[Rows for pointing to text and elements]
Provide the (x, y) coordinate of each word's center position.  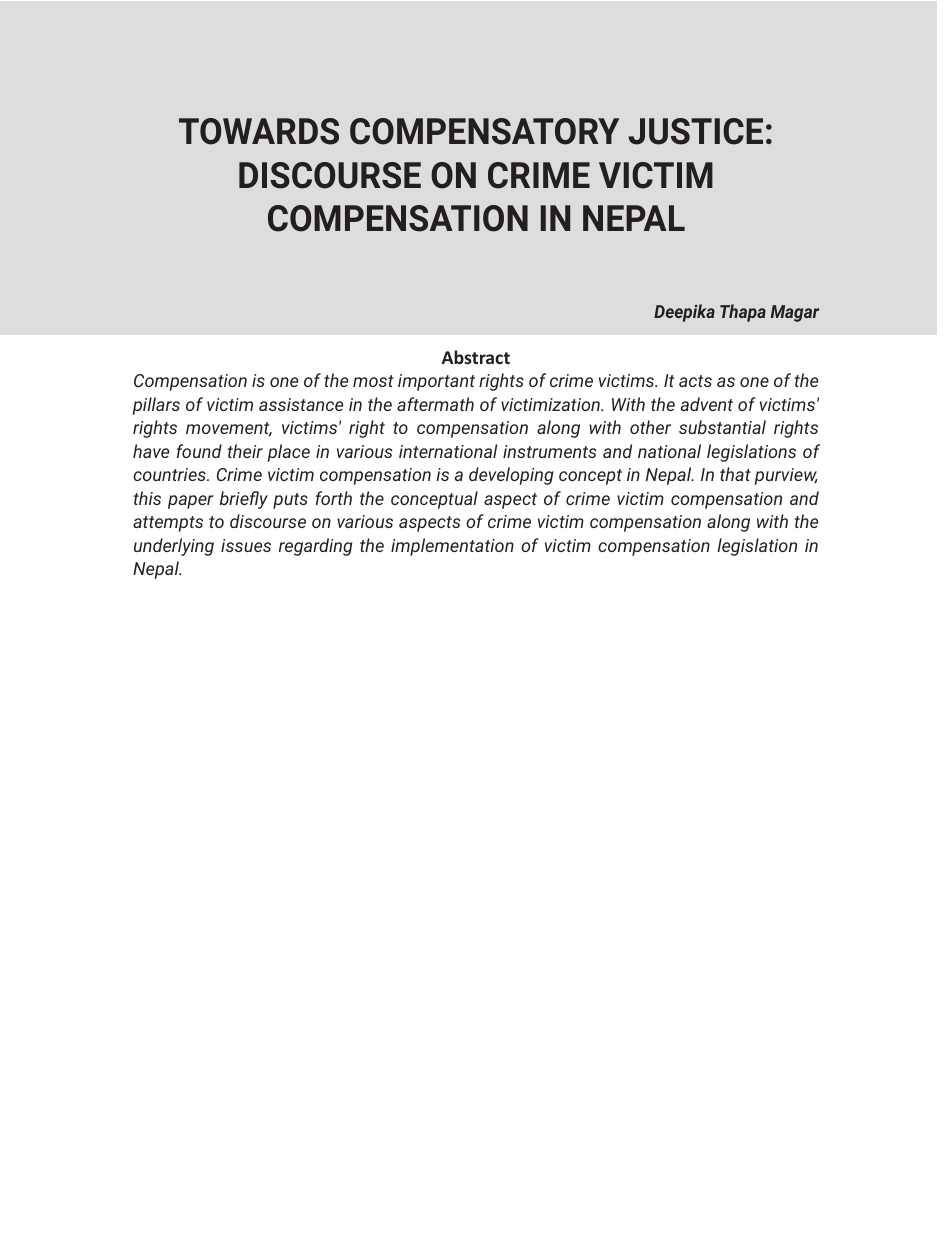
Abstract (476, 357)
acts (695, 381)
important (436, 382)
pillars (156, 406)
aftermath (435, 404)
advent (707, 404)
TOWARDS (259, 131)
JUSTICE (696, 131)
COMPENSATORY (484, 131)
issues (246, 545)
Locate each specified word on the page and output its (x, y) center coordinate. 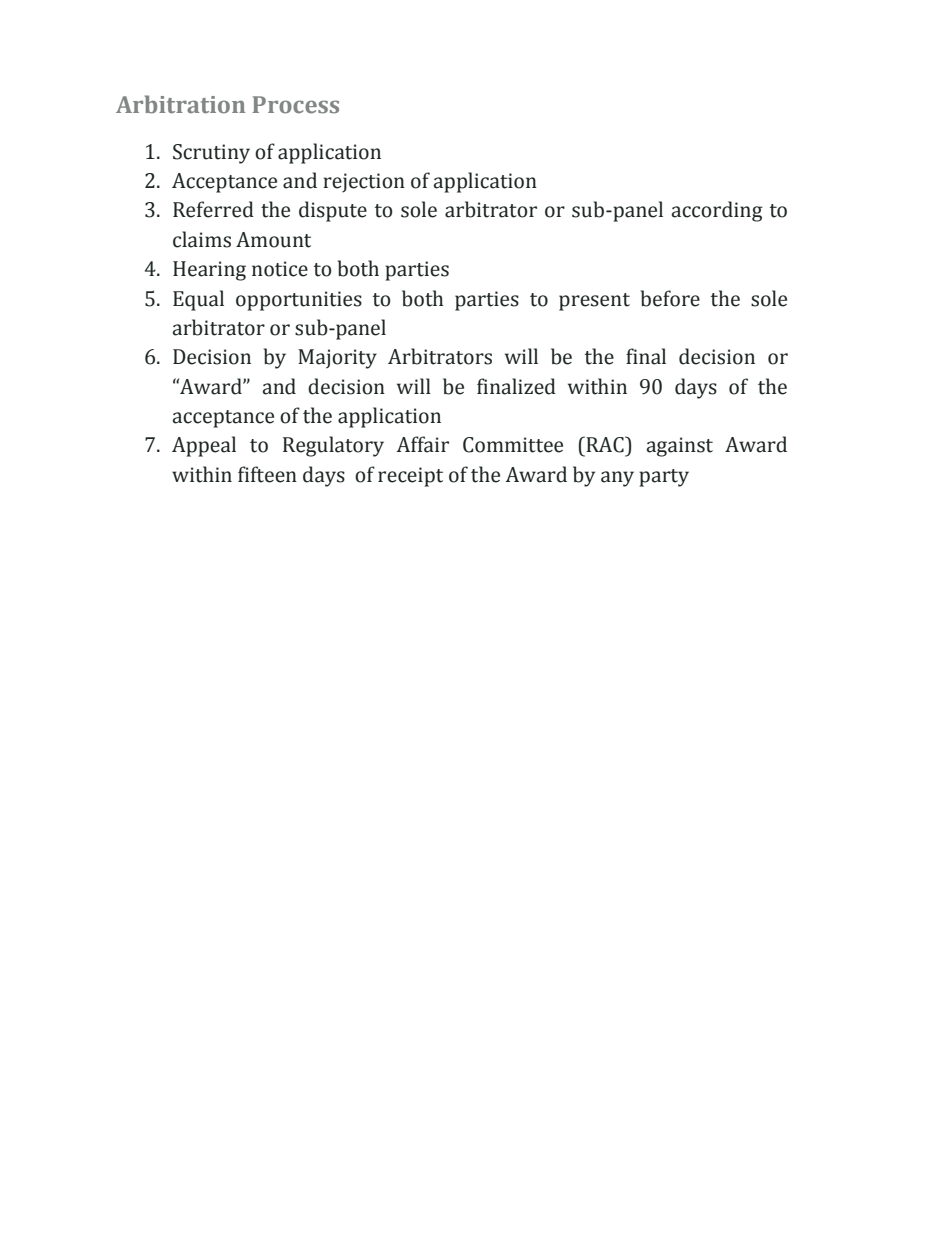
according (717, 211)
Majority (337, 359)
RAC (605, 444)
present (594, 302)
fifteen (267, 474)
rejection (364, 182)
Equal (198, 300)
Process (295, 105)
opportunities (299, 301)
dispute (333, 211)
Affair (423, 444)
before (670, 298)
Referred (213, 209)
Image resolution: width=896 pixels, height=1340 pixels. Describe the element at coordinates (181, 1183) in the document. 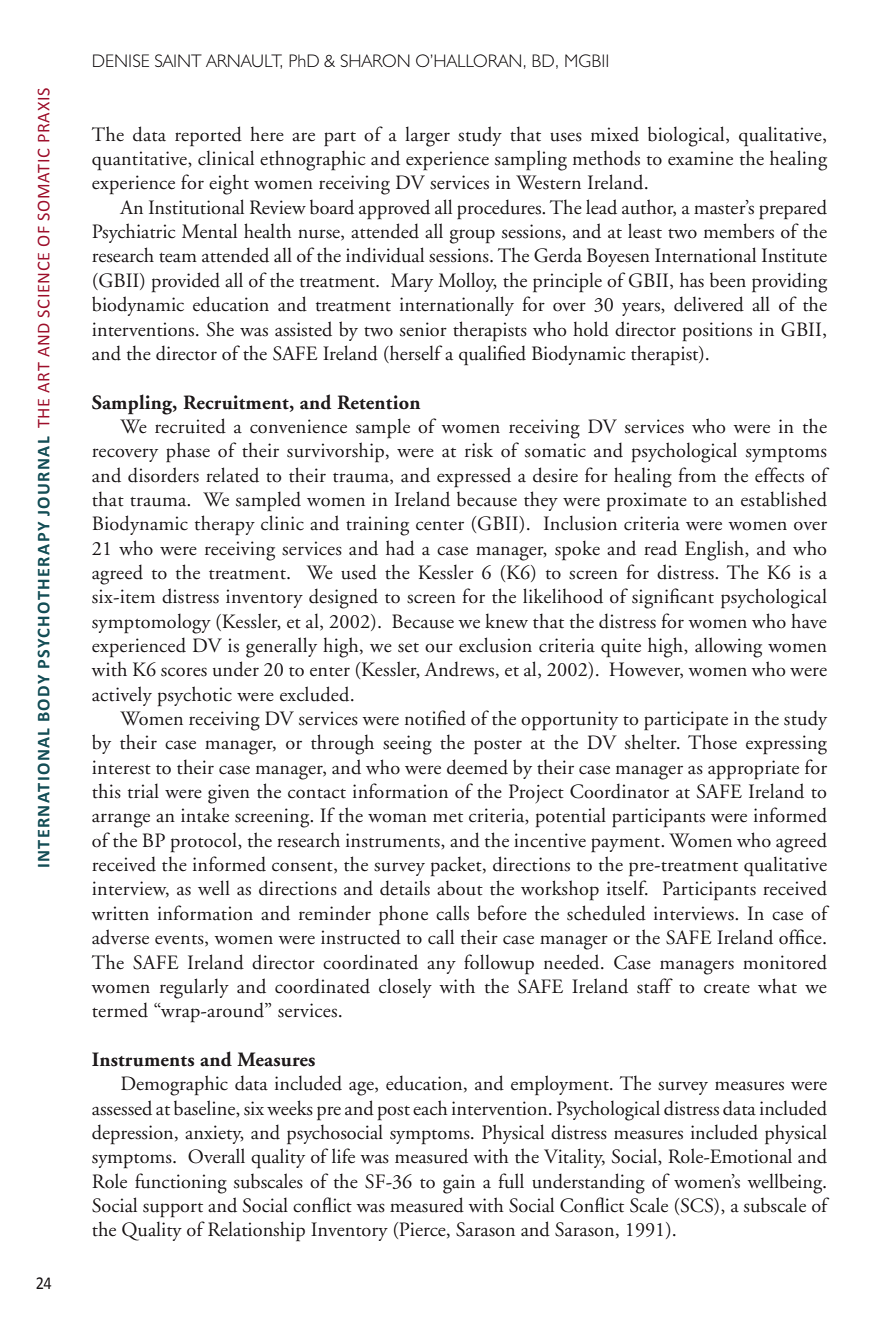

I see `functioning` at that location.
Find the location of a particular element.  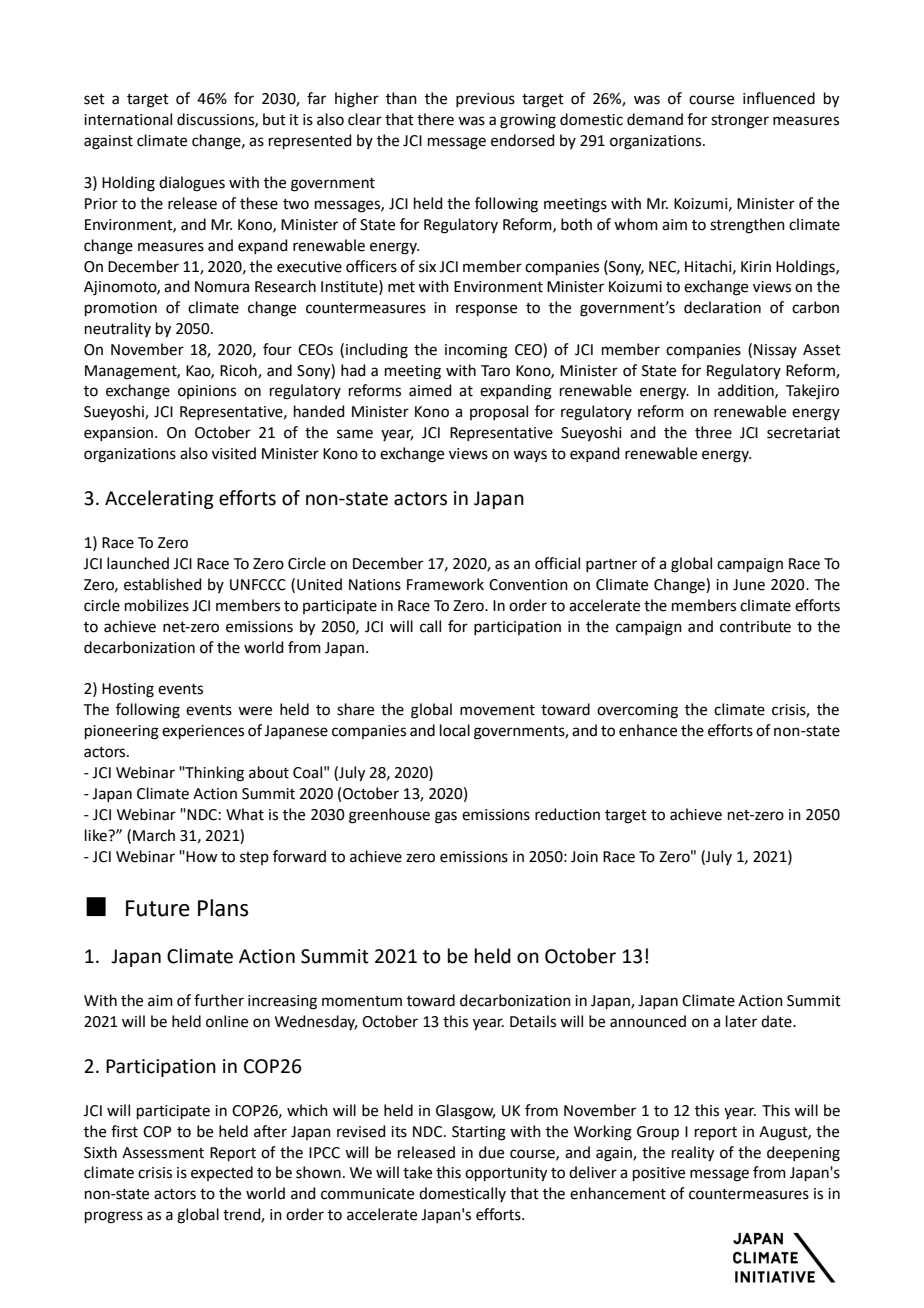

reality is located at coordinates (693, 1154).
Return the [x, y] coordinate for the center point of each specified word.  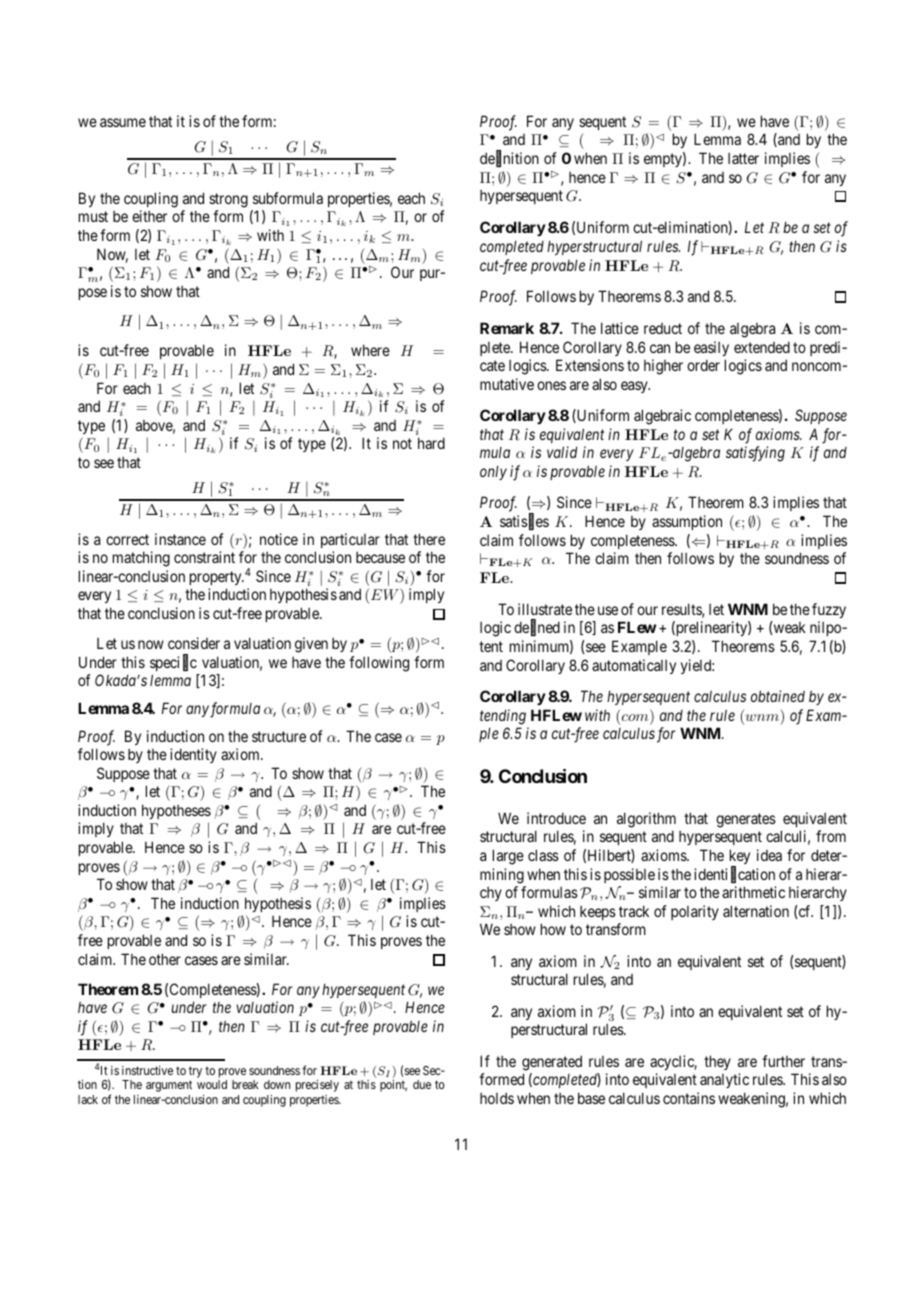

### [Objective]
In every row, swap "center" for "middle" and keep everything else the same. Omit the pictures from what you return.

### [Correct response]
Provide the (x, y) coordinate of each word's middle position.  
Abstract (476, 357)
acts (695, 381)
important (436, 382)
pillars (156, 406)
aftermath (435, 404)
advent (707, 404)
TOWARDS (259, 131)
JUSTICE (696, 131)
COMPENSATORY (484, 131)
issues (246, 545)
Locate each specified word on the page and output its (x, y) middle coordinate. 
according (717, 211)
Majority (337, 359)
RAC (605, 444)
present (594, 302)
fifteen (267, 474)
rejection (364, 182)
Equal (198, 300)
Process (295, 105)
opportunities (299, 301)
dispute (333, 211)
Affair (423, 444)
before (670, 298)
Referred (213, 209)
Image resolution: width=896 pixels, height=1340 pixels. Describe the element at coordinates (181, 1183) in the document. 

I see `functioning` at that location.
Find the location of a particular element.  

reality is located at coordinates (693, 1154).
Return the [x, y] coordinate for the middle point of each specified word.  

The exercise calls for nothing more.